Characterization of the Chloromonilicin Biosynthetic Gene Cluster in the Brown Rot Fungus Monilinia fructicola by a CRISPR/Cas9 Transformation System

Monilinia fructicola is a major pathogen responsible for brown rot, causing substantial yield losses, particularly in stone fruit. Genomic analysis identified a type I polyketide synthase gene cluster, approximately 55 kb in length and consisting of twenty-four genes, putatively involved in chloromonilicin biosynthesis. These include a polyketide synthase (PKS), flavin-dependent halogenase, N- acetyltransferases, methyltransferases, a lactamase-like protein, scytalone dehydratase, and genes related to oxidoreduction, transcription factors, and transporters.
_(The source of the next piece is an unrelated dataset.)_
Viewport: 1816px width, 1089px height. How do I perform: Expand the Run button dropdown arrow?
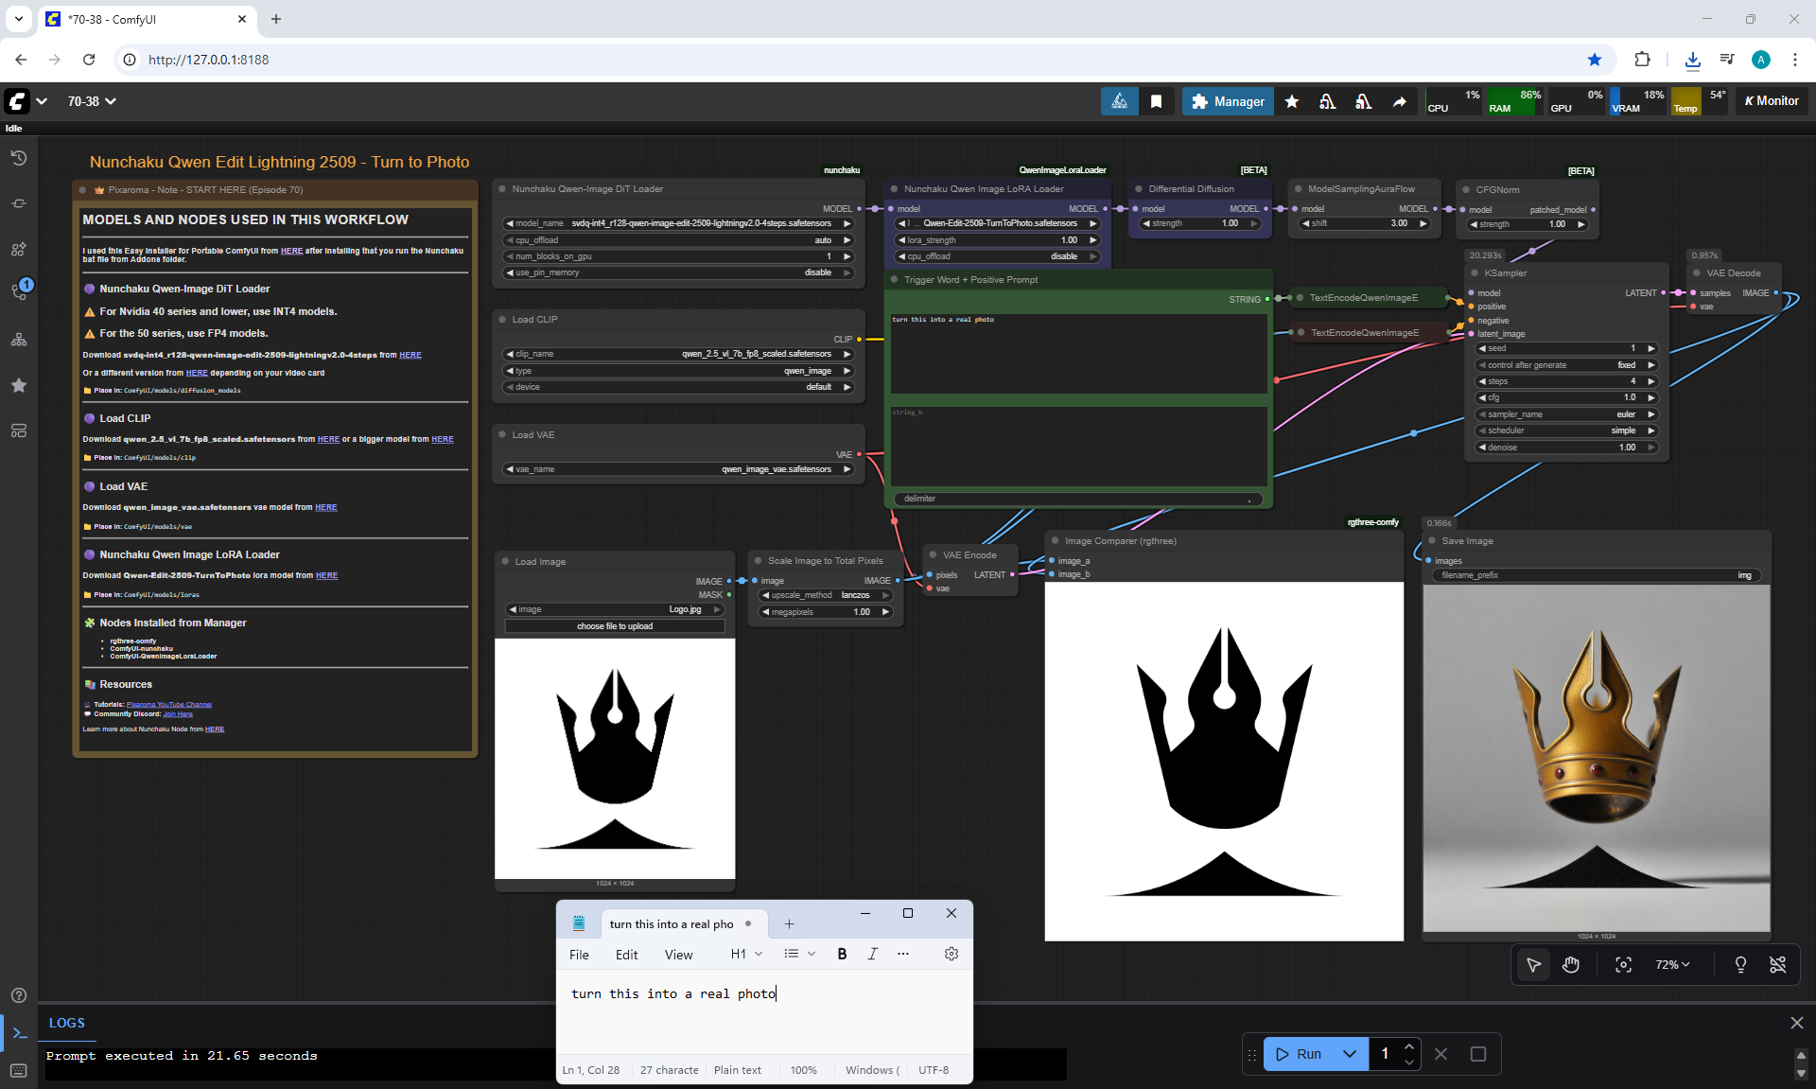point(1349,1054)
To elucidate the product of the cluster, targeted gene disruption was achieved using a CRISPR/Cas9 ribonucleoprotein complex and polyethylene glycol-mediated transformation in the reference strain Mfrc123. Mutants with disruption in the ChmN core gene (encoding the PKS) were analysed by sequencing, digital droplet PCR to assess the insertion copy number of the hygromycin resistance cassette, and gene expression profiling. Phenotypic analysis indicated no significant differences between mutants and the WT strain in conidia production, germination rate, colony growth, or virulence on inoculated fruits. Metabolomic profiling using UHPLC-MS/MS demonstrated that the mutants did not produce chloromonilicin or other cluster-associated metabolites, such as chloromonilinic acids C and D, and 4-chloropinselin, indicating that the gene cluster is essential for their biosynthesis. In the WT strain, production of these metabolites increased following co-culture with Penicillium expansum compared to monoculture and remained low after fruit inoculation, suggesting a role in competition rather than pathogenesis. Gene expression analysis further showed upregulation of ChmN in response to various plant-associated microbes, but not to other Monilinia species.